Opinión Nacional

La ciudad y la radio

En diciembre de 1963 aterricé por primera vez en Río de Janeiro y más que las garotas en bikini que iban a la playa entremezcladas con burócratas de paltó y corbata o la majestuosidad del Corcovado, lo que atrajo mi atención fue que todos los transeúntes que colmaban las aceras del centro de la ciudad, garotas incluidas, llevaban un radio transistor pegado a la oreja. En impecable portuñol le pregunté al taxista qué evento tan importante imponía ese comportamiento; se trataba simplemente, me dijo, de un partido Santos-Botafogo, ni siquiera una semifinal, pero todo el mundo quería estar informado al instante de la actuación de su equipo favorito y de Pelé, la gran estrella en ascenso.

El éxito de la radio en las sociedades contemporáneas tiene que ver precisamente con la versatilidad y carácter portátil de los receptores, que hacen de ella, junto con el teléfono celular, el medio de comunicación por excelencia de aglomeraciones como las metrópolis, caracterizadas por la movilidad continua de sus habitantes en los más diversos medios de transporte, incluidos los propios pies.

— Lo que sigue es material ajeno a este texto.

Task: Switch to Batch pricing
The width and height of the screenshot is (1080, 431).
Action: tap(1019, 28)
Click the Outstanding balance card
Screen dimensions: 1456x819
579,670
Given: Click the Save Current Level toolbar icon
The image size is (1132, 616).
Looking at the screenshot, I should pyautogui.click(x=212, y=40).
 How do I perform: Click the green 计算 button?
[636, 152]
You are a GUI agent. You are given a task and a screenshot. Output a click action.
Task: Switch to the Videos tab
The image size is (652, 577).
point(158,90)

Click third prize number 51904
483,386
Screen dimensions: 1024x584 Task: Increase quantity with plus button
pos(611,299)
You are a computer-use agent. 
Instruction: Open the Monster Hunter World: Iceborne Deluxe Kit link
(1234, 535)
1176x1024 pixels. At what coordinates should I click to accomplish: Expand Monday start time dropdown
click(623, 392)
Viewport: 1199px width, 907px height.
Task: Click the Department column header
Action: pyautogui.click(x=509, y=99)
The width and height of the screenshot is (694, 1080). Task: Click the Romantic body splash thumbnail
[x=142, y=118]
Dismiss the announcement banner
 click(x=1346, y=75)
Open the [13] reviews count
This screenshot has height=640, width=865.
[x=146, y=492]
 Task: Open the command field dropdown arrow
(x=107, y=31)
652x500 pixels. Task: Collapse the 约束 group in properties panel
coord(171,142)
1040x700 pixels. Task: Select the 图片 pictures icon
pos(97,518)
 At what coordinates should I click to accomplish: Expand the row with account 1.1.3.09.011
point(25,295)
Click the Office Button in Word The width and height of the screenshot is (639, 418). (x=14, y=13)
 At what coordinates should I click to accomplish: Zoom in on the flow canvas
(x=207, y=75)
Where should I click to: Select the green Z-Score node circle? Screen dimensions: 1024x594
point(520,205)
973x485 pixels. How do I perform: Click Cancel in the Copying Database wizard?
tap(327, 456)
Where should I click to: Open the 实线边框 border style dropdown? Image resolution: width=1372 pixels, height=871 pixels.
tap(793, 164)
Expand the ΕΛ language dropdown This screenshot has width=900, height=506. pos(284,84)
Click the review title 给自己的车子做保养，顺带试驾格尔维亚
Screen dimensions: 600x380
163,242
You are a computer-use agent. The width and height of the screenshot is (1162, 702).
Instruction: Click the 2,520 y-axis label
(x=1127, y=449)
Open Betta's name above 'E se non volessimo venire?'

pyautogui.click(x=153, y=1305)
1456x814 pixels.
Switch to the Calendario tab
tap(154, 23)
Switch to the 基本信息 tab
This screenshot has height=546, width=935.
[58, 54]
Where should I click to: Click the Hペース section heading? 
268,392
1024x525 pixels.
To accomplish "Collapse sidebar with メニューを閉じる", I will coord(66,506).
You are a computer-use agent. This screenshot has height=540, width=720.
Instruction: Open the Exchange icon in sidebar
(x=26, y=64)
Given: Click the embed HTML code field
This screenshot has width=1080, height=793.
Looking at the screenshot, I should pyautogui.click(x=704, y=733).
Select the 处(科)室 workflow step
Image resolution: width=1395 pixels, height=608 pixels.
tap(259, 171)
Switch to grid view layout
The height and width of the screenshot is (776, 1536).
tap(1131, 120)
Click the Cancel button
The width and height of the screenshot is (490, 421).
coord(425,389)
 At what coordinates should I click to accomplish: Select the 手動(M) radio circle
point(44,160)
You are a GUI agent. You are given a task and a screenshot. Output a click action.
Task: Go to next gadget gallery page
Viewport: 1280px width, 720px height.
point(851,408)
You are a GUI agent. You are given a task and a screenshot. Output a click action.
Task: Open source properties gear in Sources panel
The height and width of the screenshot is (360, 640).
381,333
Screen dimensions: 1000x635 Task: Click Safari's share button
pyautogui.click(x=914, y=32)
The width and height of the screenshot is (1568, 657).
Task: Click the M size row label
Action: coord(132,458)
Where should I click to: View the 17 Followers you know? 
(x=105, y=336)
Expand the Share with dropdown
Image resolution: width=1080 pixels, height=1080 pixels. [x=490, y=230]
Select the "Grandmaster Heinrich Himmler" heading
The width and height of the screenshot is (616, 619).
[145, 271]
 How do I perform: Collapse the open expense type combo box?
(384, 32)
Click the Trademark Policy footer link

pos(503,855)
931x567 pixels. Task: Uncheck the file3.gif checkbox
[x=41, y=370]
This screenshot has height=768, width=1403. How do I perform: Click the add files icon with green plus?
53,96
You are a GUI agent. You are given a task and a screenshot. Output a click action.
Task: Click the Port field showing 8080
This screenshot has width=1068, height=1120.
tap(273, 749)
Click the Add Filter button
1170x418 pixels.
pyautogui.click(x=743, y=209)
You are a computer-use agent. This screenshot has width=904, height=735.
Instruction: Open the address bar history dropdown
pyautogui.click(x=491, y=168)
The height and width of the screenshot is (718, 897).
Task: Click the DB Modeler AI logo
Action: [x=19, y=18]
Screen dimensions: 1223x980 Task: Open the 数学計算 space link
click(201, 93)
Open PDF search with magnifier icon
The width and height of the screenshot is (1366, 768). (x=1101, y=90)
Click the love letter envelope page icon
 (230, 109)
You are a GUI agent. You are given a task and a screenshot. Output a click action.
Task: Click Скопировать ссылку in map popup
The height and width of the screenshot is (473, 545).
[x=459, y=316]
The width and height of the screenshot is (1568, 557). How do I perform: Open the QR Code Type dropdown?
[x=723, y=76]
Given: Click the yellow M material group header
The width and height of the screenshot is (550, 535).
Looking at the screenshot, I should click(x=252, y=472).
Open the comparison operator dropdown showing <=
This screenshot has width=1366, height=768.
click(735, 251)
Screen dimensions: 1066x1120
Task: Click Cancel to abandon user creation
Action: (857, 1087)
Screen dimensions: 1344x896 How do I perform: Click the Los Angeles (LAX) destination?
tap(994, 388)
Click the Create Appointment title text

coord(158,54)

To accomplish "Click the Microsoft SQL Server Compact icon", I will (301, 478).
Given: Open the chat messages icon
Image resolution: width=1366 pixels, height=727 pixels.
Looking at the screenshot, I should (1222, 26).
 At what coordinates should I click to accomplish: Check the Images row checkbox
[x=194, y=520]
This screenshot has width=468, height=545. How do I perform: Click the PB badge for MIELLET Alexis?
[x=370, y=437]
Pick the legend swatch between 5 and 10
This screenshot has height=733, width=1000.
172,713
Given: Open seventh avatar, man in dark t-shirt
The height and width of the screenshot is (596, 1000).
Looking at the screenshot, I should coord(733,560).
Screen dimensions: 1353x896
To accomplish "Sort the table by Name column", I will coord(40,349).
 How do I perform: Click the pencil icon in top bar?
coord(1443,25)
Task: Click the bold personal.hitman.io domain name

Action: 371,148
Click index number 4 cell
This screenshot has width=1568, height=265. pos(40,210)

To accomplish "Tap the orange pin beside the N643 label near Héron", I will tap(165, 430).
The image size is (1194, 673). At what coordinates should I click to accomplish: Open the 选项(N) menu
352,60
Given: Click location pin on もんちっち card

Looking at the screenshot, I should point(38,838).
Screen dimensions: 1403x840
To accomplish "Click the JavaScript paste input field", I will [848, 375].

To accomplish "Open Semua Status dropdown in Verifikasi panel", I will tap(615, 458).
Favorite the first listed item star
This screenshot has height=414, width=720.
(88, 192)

Además, la combinación de los dos instrumentos ha permitido convertir a la radio en un medio especialmente permeable a la interactividad a través de la voz tanto como de los mensajes de texto.

Pero si es cierto que la comunicación es el rasgo característico de cualquier sociedad, él gana importancia exponencialmente en las metropolitanas, ávidas de información continua e instantánea pero también diversa, pues la diversidad es el sello distintivo de lo metropolitano. Por esto una acción como la emprendida por el régimen contra el espectro radioeléctrico para ser exactos: contra las emisoras insumisas- no es sólo una agresión contra quienes viven de esa actividad o contra el radioescucha en tanto individuo: es también y sobre todo una acción anticivilizatoria que busca asfixiar la diversidad y por ende la vida de la sociedad urbana. Pero tal acción no tiene la más mínima posibilidad de imponerse en un mundo donde ya más de la mitad de la población es urbana, menos aún en un país donde dos tercios de sus habitantes viven en ciudades mayores de 100 mil habitantes. Probablemente en ningún otro caso haya quedado tan en evidencia el carácter antihistórico del modelo que se nos pretende imponer como en este.